O sr. Mártens Ferrão: — Antes de continuar nas reflexões que encetei hontem sobre a generalidade do orçamento, permitta-me v. ex.ª e a camara que eu diga duas palavras para repellir uma referencia que na outra casa do parlamento me foi feita.

Diz o regulamento de camara dos dignos pares o seguinte:

«Os pares não se poderão em nenhum caso referir a discursos proferidos na camara dos senhores deputados.»

Hontem um illustre cavalheiro, membro d'aquella camara e que ha pouco deixou de o ser da camara dos srs. deputados, referindo-se a uma moção que eu apresentei n'esta casa, na questão das eleições de Villa Real, no liberrimo exercicio do meu direito, qualificou de menos prudente e de menos conveniente a maneira por que eu a tinha apresentado. É uma referencia puramente pessoal, que não podia ser feita, segundo o regulamento d'aquella casa, porque nós não nos podemos referir com censura a nenhum dos membros da outra casa do parlamento.

V. ex.ª e a camara comprehendem de certo o desejo que eu teria de responder, com o mesmo direito, aquelle discurso, mas para mim, que sei ser sempre conveniente n'esta casa, e defender todos os meus direitos, mas nunca ultrapassa-los, para mim entendo um dever prescindir d'essa justa represalia, declarando solemnemente á camara que rejeito as phrases do digno par (apoiados).

Nada mais tenho a dizer sobre este incidente. Agora continuarei na discussão da materia que nos occupa.

Na sessão de hontem tinha-me referido a uma circumstancia politica e economicamente importante que se nota no orçamento geral do estado; é que vem elle despido de toda a idéa de economia; em vez de economias apparece a despeza aggravada sobre a despeza ordinaria e corrente do orçamento preterito, como aquelle já havia exagerado a do anterior. Não se encontram economias no orçamento actual, não se encontraram economias no orçamento do anno anterior, e todavia haviam ellas sido promettidas como programma de partido! Mas nem economias nem organisação dos serviços, que as compensassem! Caindo assim tantas e tão reiteradas promessas, que por tanto tempo haviam sido feitas ao paiz.

Isto não significa da minha parte o querer levantar por minha conta a palavra economias, como bandeira de parcialidade politica; é sim uma justa referencia ao que por muito tempo se prometteu como programma de partido, para agora ser desprezado perante o paiz que ouviu as promessas, e que as registou, para agora ver que foram uma triste decepção.

Os partidos politicos têem deveres sociaes a cumprir, e esses deveres obrigam a que as idéas sustentadas no campo da opposição se realisem depois quando se chega a ser governo; ou por outros termos, que não se devem avançar quando se é opposição, idéas ou fazer promessas que se não podem ou não querem cumprir e realisar em bem do interesse publico, quando se é governo.

——

• O que fazer: Copie o trecho citado desde "Diz o regulamento" até "casa do parlamento.", inclusive, e substitua "moção" por "proposta".

——

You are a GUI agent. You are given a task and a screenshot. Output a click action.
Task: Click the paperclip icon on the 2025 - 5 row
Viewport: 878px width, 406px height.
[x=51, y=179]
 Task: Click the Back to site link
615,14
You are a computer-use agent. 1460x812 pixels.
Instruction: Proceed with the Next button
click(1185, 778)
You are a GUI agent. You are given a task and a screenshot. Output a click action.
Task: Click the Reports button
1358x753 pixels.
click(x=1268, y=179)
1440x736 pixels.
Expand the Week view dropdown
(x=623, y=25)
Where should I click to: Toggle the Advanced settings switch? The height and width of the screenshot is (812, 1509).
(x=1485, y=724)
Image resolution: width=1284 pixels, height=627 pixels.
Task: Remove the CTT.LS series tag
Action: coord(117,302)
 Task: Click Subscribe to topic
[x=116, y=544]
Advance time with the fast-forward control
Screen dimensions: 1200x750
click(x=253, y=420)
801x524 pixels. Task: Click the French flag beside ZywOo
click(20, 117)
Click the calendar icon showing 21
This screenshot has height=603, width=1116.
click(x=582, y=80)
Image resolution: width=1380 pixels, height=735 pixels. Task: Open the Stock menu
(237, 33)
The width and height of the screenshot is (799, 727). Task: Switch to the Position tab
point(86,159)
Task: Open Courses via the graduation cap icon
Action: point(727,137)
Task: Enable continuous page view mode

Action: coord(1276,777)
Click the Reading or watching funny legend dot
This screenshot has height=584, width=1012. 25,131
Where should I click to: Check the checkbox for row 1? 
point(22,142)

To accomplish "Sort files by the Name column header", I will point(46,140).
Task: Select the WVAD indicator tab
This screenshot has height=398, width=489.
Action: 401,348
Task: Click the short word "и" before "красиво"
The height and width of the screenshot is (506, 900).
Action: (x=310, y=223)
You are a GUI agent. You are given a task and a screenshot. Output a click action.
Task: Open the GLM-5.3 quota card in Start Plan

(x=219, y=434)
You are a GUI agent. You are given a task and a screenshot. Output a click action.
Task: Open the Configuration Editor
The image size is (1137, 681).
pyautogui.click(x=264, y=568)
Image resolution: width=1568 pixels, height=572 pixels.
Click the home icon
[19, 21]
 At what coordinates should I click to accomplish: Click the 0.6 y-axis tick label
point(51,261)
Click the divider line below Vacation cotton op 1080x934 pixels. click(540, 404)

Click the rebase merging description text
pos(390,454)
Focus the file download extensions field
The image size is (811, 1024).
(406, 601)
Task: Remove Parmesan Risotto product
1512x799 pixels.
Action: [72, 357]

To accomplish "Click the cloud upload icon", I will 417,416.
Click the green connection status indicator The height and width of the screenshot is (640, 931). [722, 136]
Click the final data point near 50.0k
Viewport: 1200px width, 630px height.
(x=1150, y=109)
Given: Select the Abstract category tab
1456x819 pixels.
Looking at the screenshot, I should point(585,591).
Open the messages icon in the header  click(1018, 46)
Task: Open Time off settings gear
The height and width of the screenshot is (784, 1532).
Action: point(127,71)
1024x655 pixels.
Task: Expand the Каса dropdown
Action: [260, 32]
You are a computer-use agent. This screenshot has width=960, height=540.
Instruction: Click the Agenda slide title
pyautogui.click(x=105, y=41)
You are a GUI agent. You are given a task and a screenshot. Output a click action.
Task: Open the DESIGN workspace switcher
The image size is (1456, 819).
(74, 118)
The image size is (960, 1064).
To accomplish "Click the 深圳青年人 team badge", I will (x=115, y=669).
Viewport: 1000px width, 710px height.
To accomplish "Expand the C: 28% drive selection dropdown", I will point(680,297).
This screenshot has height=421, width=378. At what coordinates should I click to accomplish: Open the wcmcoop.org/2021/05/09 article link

——

• Resposta correta:
Diz o regulamento de camara dos dignos pares o seguinte:

«Os pares não se poderão em nenhum caso referir a discursos proferidos na camara dos senhores deputados.»

Hontem um illustre cavalheiro, membro d'aquella camara e que ha pouco deixou de o ser da camara dos srs. deputados, referindo-se a uma proposta que eu apresentei n'esta casa, na questão das eleições de Villa Real, no liberrimo exercicio do meu direito, qualificou de menos prudente e de menos conveniente a maneira por que eu a tinha apresentado. É uma referencia puramente pessoal, que não podia ser feita, segundo o regulamento d'aquella casa, porque nós não nos podemos referir com censura a nenhum dos membros da outra casa do parlamento.